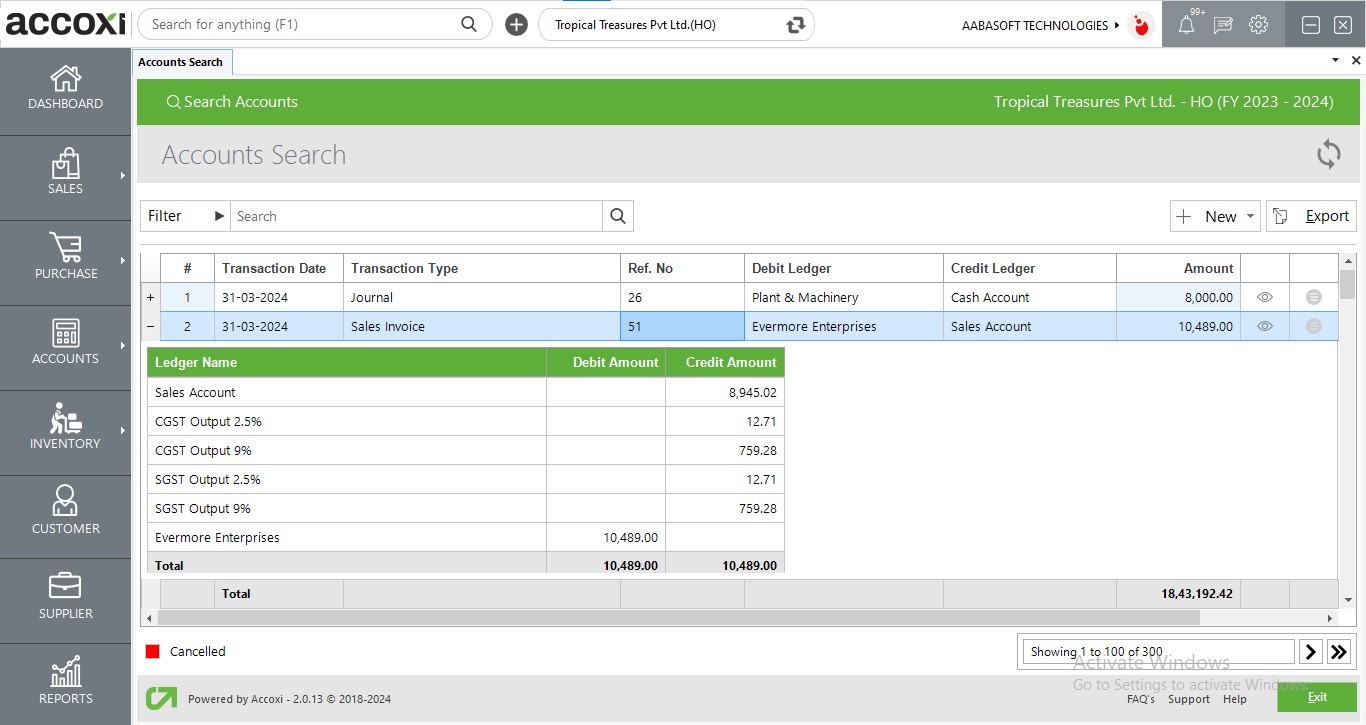Open the Sales module in sidebar

[65, 177]
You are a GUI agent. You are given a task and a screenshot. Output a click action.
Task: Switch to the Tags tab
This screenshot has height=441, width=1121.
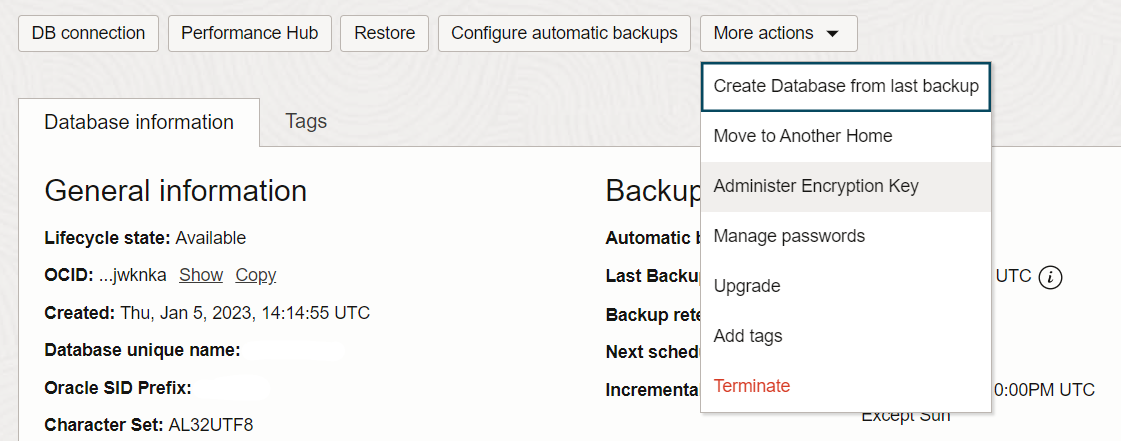[306, 121]
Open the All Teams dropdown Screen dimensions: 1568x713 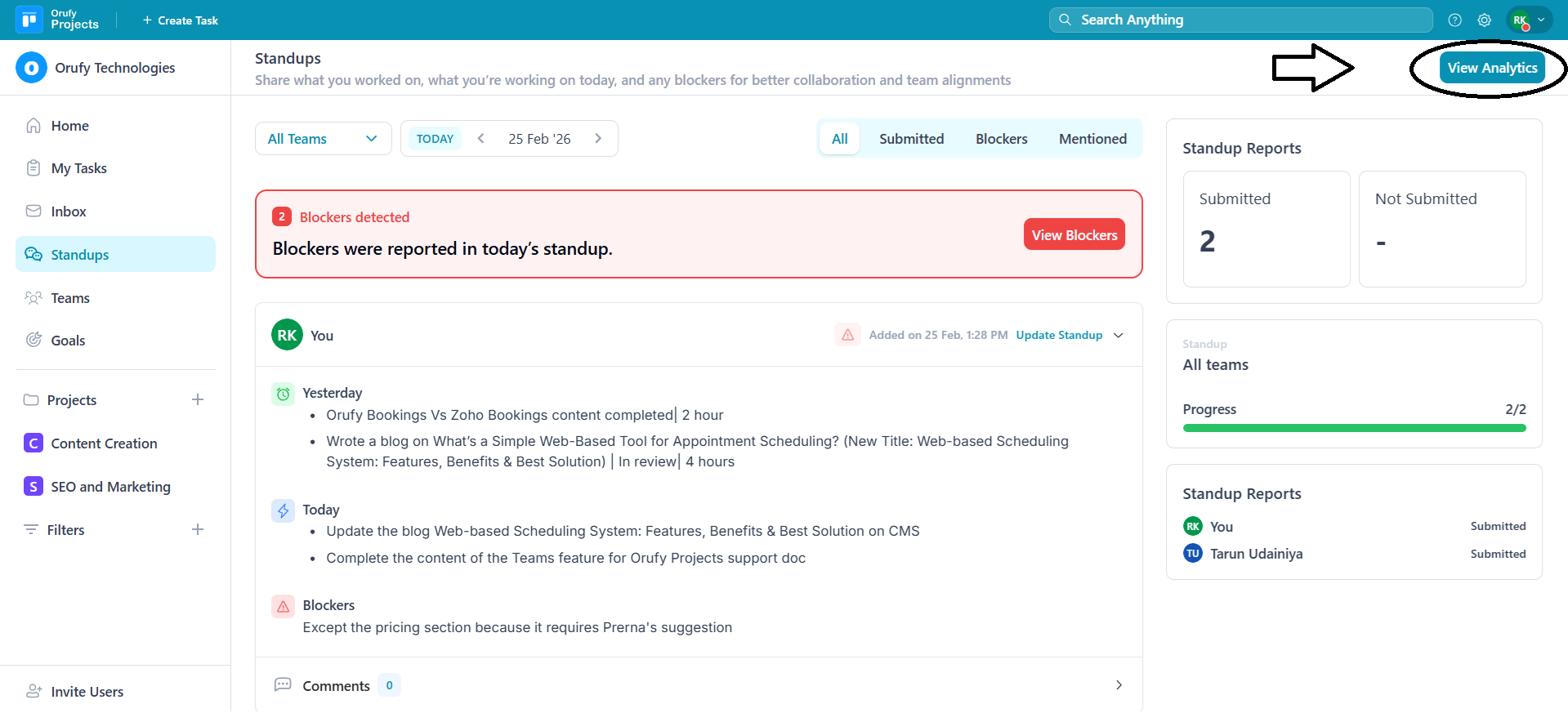[323, 139]
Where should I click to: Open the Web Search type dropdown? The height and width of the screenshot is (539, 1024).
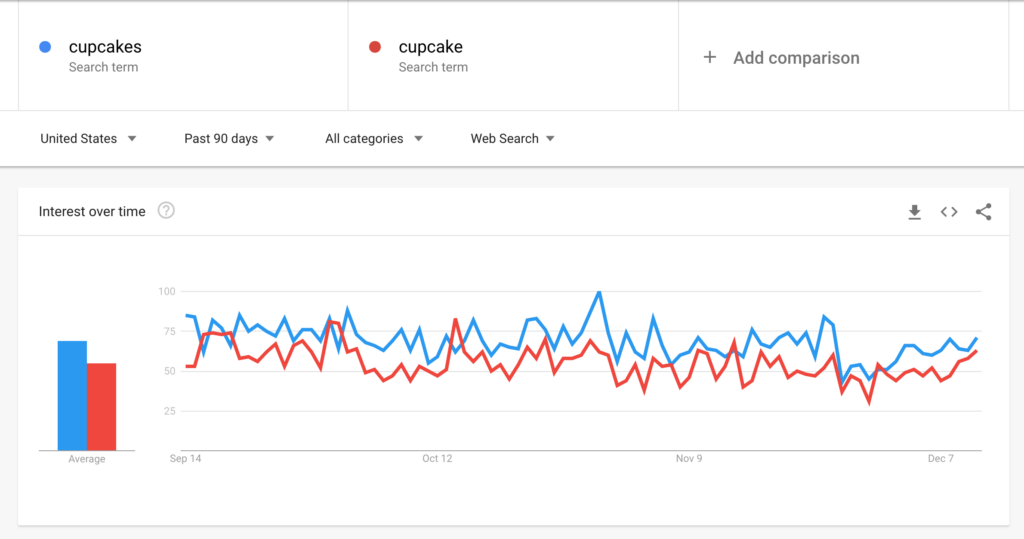[513, 139]
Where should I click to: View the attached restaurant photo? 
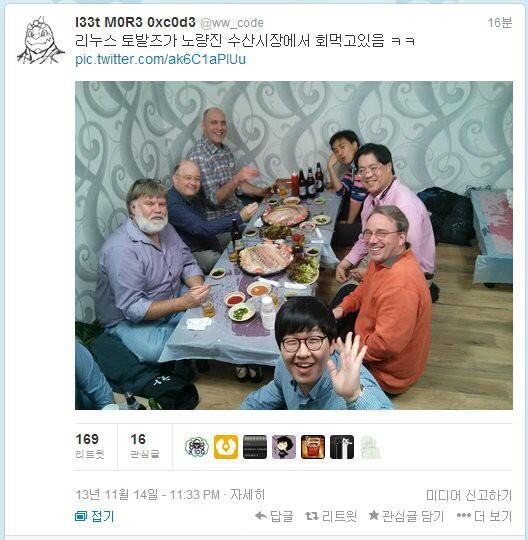tap(294, 245)
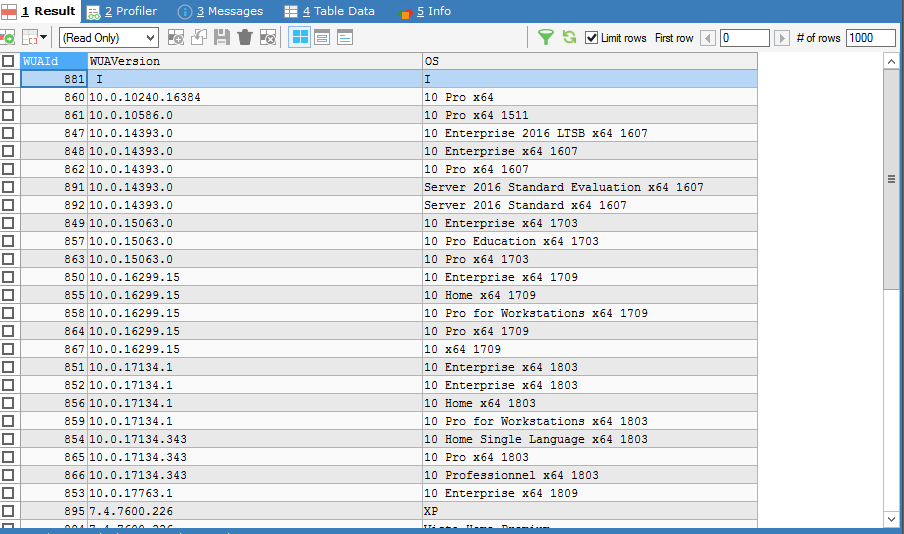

==*==

Work order
For this exercise, output only the lines from the one bearing "Where should I click to: View" to the end of the material above, exactly as written, with pictures left out.

Solution to this exercise
Where should I click to: View the attached restaurant photo? 
tap(294, 245)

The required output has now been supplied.